The previous description of the embodiments is provided to facilitate a person of ordinary skill in the art in order to make and use the present invention. Various modifications to these embodiments will be readily apparent to those skilled in the art, and the generic principles described herein may be applied to other embodiments without the use of the inventive faculty. Therefore, the present invention is not limited to the above-described embodiments. Those skilled in the art will appreciate that, in light of the principles of the present invention, improvements and modifications can be made without departing from the scope of the invention.

Sequence listing

<110> Shanghai university of ocean

<120> InDel molecular markers and methods for identifying Porphyra haitanensis refractory line SW-81

<141> 2020-09-28

<160> 3

<170> SIPOSequenceListing 1.0

<210> 1

<211> 545

<212> DNA

<213> Porphyra haitanensis (Pyropia haitanensis)

<400> 1

cggcggttgt gtttgtatgt cggagaaaaa ccaccggcgg ggacggtgaa ggtatcgatc 60

aggtgtgctc ttgcaaaagg cggggcgggc gataggatga ggtcgcgggg ctcgggctca 120

tccacaacgc ggctgcccag gcacaagtcg tgcaccttgt tgcccggcgg gcacagcgcg 180

tgcatgcccg ccagaggatc ccccgactag ggccgcacgc gaggatcaga tcgagacgcg 240

ggctgtggtg ccctccgccg gccaggcctt cttggccttt gcacgcgggt gctgccgccc 300

acggtgcgtc agcaccttcc ggtcaagacg tcagtggacc gggcgttgcg actgtaaagc 360

aatcgtccgg ttcaccatcc cgtcgggatt gccaaccccc cgtcgccgct cgccgcggcg 420

cggcccacat cttgcacgaa caacattcgt ccgccgccgc gtgtggggtg gccagcccac 480

cgccgtgccg cccctgccgt tctcccctcc tcccccccct ggctgatccc aagcgtggct 540

cccgc 545

<210> 2

<211> 22

<212> DNA

<213> Porphyra haitanensis (Pyropia haitanensis)

<400> 2

cggcgggtgt gtttgtatgt cg 22

<210> 3

<211> 20

<212> DNA

<213> Porphyra haitanensis (Pyropia haitanensis)

<400> 3

gcgggagcaa cgcttgggat 20

Claims (4)

1. The InDel molecular marker for identifying the Porphyra haitanensis high-temperature-resistant strain SW-81 is characterized in that the sequence of the InDel molecular marker is shown as SEQ ID NO. 1.
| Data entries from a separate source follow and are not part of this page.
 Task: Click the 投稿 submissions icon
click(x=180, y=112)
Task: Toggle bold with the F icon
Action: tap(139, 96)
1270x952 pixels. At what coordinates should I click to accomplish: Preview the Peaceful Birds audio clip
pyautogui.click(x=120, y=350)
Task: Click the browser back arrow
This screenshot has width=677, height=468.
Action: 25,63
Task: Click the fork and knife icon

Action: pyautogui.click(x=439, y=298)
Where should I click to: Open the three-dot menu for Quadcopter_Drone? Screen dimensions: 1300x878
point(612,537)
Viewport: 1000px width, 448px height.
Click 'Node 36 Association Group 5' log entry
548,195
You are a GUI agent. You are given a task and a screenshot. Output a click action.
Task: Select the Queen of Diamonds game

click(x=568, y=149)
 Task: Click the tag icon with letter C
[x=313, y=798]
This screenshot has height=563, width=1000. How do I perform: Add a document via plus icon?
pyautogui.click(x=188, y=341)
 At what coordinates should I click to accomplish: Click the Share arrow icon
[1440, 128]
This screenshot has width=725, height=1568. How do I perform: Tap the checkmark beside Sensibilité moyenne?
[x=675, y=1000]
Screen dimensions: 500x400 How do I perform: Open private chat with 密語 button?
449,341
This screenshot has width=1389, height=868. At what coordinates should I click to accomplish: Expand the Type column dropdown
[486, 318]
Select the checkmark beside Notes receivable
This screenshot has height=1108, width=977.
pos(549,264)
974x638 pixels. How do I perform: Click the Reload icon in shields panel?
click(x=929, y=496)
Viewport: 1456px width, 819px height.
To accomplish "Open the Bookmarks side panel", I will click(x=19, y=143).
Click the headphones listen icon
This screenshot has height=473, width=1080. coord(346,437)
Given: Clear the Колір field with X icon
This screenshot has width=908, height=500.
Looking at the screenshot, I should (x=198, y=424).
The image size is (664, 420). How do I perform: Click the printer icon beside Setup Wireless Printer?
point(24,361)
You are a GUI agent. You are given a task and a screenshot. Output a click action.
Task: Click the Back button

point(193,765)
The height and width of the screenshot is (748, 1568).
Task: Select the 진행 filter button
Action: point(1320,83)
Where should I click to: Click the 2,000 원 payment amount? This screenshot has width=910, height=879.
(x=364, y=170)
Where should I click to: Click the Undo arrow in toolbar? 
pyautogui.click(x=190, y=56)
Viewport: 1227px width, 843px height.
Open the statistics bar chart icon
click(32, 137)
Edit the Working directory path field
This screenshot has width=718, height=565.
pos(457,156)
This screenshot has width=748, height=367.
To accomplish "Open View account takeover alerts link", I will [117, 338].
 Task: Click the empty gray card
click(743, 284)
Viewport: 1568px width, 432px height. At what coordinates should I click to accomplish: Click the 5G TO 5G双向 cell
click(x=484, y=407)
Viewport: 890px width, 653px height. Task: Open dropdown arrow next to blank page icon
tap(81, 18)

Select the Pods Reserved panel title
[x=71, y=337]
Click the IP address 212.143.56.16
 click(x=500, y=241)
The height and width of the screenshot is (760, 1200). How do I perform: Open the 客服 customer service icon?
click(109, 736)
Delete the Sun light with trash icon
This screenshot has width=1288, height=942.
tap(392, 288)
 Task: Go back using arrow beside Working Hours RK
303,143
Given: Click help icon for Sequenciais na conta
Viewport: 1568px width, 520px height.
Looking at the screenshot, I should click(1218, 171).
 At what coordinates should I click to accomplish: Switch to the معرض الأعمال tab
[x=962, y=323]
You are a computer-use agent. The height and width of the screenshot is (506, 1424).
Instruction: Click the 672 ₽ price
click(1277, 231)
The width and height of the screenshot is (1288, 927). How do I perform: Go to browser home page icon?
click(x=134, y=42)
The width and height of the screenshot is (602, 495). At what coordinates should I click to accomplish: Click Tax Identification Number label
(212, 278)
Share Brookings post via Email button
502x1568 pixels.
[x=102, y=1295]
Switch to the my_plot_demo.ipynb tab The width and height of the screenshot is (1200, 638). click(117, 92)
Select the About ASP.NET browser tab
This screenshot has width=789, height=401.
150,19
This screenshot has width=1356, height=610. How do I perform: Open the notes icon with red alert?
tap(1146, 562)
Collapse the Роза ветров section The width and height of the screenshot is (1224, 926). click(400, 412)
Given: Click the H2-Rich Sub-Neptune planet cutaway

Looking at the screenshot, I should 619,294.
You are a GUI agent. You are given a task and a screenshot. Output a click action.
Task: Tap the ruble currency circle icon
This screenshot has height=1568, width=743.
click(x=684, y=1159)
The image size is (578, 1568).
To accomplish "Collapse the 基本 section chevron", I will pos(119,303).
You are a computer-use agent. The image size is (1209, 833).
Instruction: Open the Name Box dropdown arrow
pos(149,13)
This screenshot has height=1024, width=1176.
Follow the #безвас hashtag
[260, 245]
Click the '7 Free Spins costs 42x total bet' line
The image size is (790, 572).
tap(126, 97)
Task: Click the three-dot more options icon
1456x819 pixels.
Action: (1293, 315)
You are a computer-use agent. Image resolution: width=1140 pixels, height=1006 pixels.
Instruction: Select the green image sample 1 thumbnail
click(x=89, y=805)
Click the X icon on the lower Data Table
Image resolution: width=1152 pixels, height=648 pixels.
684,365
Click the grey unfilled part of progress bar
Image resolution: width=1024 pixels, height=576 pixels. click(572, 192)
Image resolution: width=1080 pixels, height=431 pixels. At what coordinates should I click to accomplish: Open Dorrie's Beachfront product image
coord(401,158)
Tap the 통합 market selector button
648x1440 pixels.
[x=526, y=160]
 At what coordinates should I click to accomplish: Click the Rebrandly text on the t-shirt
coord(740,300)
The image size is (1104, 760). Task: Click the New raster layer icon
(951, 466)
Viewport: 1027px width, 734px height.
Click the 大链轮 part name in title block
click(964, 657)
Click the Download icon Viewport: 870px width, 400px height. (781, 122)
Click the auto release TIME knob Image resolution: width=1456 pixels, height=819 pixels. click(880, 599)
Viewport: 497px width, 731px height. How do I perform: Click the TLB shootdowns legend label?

2. The InDel molecular marked primer according to claim 1 is amplified, wherein the sequence of the primer is shown as SEQ ID NO. 2 and SEQ ID NO. 3.

3. Use of the primer for amplifying the InDel molecular marker of claim 1 or the primer of claim 2 for identifying porphyra haitanensis high temperature resistant strain SW-81.

4. The method for identifying the porphyra haitanensis high-temperature-resistant strain SW-81 is characterized by comprising the following steps of:

(1) Extracting genome DNA of a filiform body or a leaf body of Porphyra haitanensis;

(2) Performing PCR amplification using the primer of claim 2;

(3) Detecting the amplified products by electrophoresis;

if a specific band with the length of 545bp can be detected, judging that the Porphyra haitanensis is the SW-81 strain.